Obama did not discuss any specific policies or strategies to curb access or use of guns during his speech Friday.
Obama’s previous effort to push stricter gun laws through Congress in 2012 was in response to a mass shooting that left more than two dozen children and educators dead at Sandy Hook Elementary School. He was unsuccessful because of Republican opposition.
Sam Paredes, executive director of Gun Owners of California, said it’s “naive” to think that getting rid of guns will stop violent people from committing “unspeakable crimes” like the Charleston shooting.
“People who want to do horrible things have availed themselves of bombs and other weapons,” Paredes said in an interview Friday. “As long as we continue to focus on the instruments of evil, we cannot get to the root of why this evil is being committed.”
Paredes did not attend Obama’s speech.
Paredes said that by using his address at the mayors conference to promote gun control measures, Obama was capitalizing on a national tragedy and attempting to push gun reforms he has touted since his election in 2008.
“He has a gun control agenda that has nothing to do with this tragedy,” Paredes said.
In his speech, Obama acknowledged the difficulties of enacting federal gun control laws, saying “today’s politics makes it less likely that we will see any sort of serious gun safety legislation.”
“I want to be clear,” Obama said. “I am not resigned.
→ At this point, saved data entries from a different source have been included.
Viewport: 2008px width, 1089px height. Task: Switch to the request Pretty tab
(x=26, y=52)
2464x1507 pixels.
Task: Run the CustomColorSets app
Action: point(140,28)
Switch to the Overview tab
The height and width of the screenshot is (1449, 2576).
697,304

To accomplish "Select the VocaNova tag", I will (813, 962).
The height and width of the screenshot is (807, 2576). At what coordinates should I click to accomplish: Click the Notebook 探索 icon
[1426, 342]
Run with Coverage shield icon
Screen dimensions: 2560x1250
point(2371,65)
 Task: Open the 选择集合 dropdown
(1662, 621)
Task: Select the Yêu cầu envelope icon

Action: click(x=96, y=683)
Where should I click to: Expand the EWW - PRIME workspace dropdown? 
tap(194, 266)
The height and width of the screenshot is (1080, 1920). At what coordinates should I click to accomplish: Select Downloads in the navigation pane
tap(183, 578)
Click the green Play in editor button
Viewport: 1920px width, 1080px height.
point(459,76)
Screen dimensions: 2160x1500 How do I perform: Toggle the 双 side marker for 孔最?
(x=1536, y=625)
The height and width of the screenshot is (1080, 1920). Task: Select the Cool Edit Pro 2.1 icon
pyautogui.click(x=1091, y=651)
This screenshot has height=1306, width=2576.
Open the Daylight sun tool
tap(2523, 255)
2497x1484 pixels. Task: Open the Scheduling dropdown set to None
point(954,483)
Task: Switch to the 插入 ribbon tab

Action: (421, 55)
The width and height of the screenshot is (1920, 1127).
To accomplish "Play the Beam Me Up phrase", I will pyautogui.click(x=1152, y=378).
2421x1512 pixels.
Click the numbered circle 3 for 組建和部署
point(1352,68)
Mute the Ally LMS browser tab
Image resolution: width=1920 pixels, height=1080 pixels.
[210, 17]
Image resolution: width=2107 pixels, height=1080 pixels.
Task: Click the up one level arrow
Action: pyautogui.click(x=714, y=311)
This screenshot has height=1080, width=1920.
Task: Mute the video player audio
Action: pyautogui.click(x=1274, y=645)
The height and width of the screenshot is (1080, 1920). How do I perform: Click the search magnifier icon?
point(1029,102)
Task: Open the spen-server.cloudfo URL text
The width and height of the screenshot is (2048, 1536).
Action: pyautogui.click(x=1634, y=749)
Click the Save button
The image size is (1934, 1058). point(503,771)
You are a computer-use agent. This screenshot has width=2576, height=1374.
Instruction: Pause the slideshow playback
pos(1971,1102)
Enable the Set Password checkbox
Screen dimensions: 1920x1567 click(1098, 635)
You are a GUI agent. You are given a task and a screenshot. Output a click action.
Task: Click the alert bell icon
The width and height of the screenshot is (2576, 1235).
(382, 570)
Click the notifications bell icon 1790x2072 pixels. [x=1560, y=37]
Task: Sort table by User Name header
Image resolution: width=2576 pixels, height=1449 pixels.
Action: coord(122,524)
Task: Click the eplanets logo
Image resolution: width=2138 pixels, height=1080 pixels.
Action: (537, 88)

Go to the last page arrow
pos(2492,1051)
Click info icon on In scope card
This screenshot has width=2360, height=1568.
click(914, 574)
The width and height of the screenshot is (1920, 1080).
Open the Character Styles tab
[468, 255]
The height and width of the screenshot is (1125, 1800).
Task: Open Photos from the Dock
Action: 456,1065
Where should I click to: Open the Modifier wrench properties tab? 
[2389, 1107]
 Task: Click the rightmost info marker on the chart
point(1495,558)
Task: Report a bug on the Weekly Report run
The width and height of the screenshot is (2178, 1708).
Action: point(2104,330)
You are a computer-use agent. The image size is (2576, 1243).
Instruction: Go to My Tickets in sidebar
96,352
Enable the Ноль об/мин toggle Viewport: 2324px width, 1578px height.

I have faith we will eventually do the right thing.”
As he looked out into a crowd of hundreds of mayors and city officials from around the country, Obama appealed to their ability to enact change on a local level and asked that they help jump-start a call to action about guns.
“It is not good enough to show sympathy,” the president said. “We need a change in attitude among everybody. We have to have a conversation about it and fix this. Ultimately, Congress acts when the public insists upon action.”